Give the lines of the items below as a JSON list of strings, one string per line, skipping blank lines and leaving out the pictures.

--- start Data section ---

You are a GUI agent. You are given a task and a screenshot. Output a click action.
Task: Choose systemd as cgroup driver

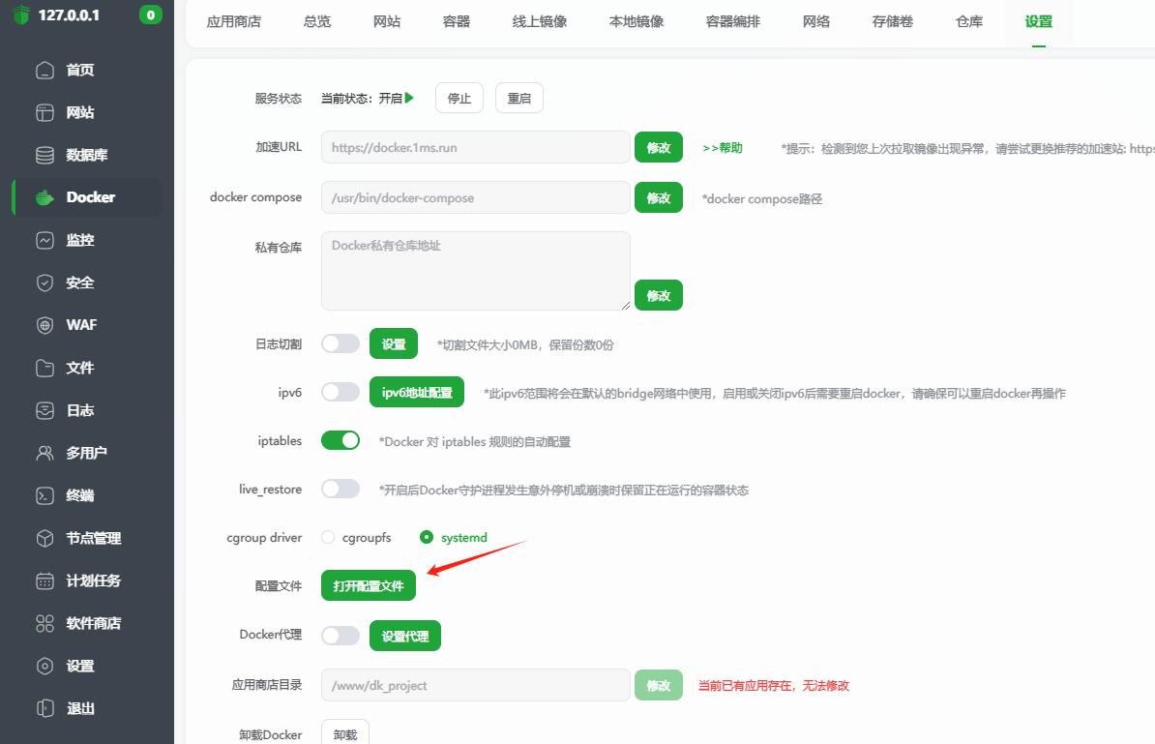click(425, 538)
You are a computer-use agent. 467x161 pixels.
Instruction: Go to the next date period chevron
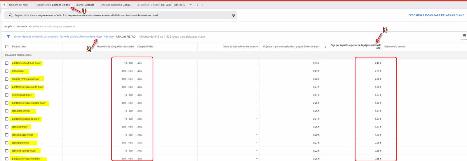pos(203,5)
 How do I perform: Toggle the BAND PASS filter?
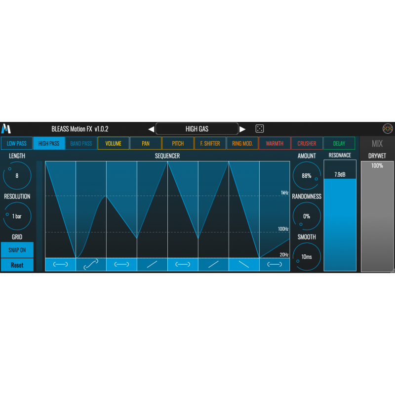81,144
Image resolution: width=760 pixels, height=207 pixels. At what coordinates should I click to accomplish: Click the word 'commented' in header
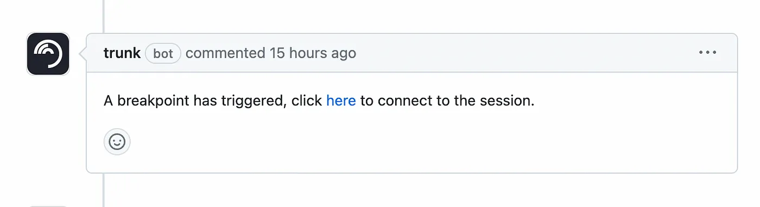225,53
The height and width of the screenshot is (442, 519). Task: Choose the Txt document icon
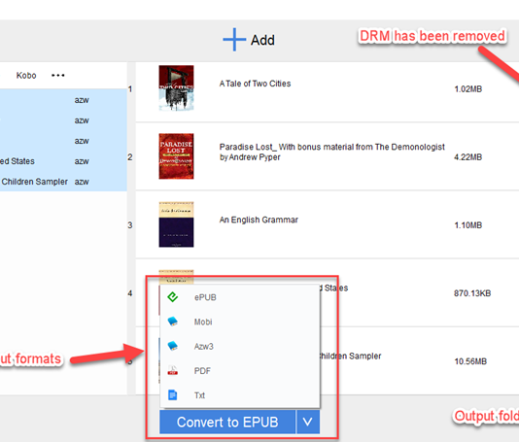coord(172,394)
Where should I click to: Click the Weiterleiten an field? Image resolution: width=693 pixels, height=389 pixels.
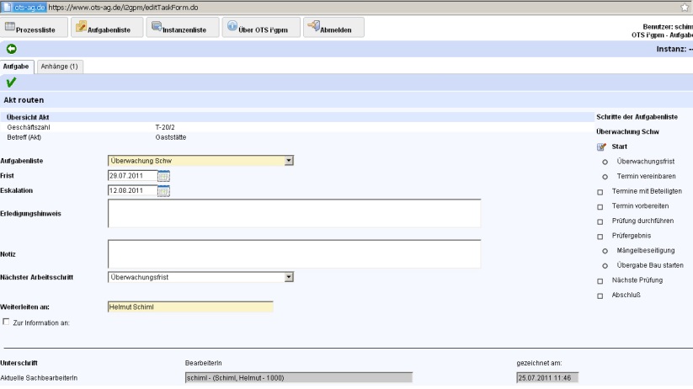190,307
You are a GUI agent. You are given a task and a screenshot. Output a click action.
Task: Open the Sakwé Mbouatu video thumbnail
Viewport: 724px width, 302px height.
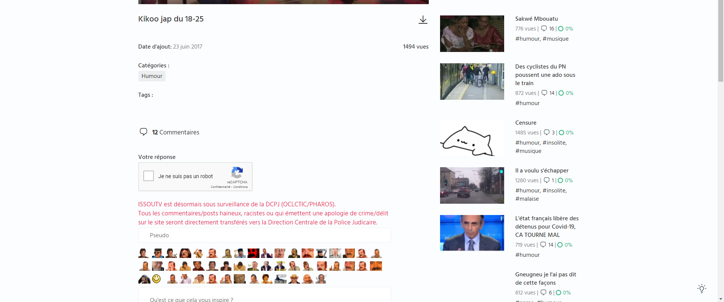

--- end Data section ---

**Response for this exercise**
[
  "You are a GUI agent. You are given a task and a screenshot. Output a click action.",
  "Task: Choose systemd as cgroup driver",
  "click(425, 538)",
  "You are a computer-use agent. 467x161 pixels.",
  "Instruction: Go to the next date period chevron",
  "pos(203,5)",
  " How do I perform: Toggle the BAND PASS filter?",
  "81,144",
  "Image resolution: width=760 pixels, height=207 pixels. At what coordinates should I click to accomplish: Click the word 'commented' in header",
  "225,53",
  "The height and width of the screenshot is (442, 519). Task: Choose the Txt document icon",
  "coord(172,394)",
  "Where should I click to: Click the Weiterleiten an field? Image resolution: width=693 pixels, height=389 pixels.",
  "190,307",
  "You are a GUI agent. You are given a task and a screenshot. Output a click action.",
  "Task: Open the Sakwé Mbouatu video thumbnail",
  "Viewport: 724px width, 302px height."
]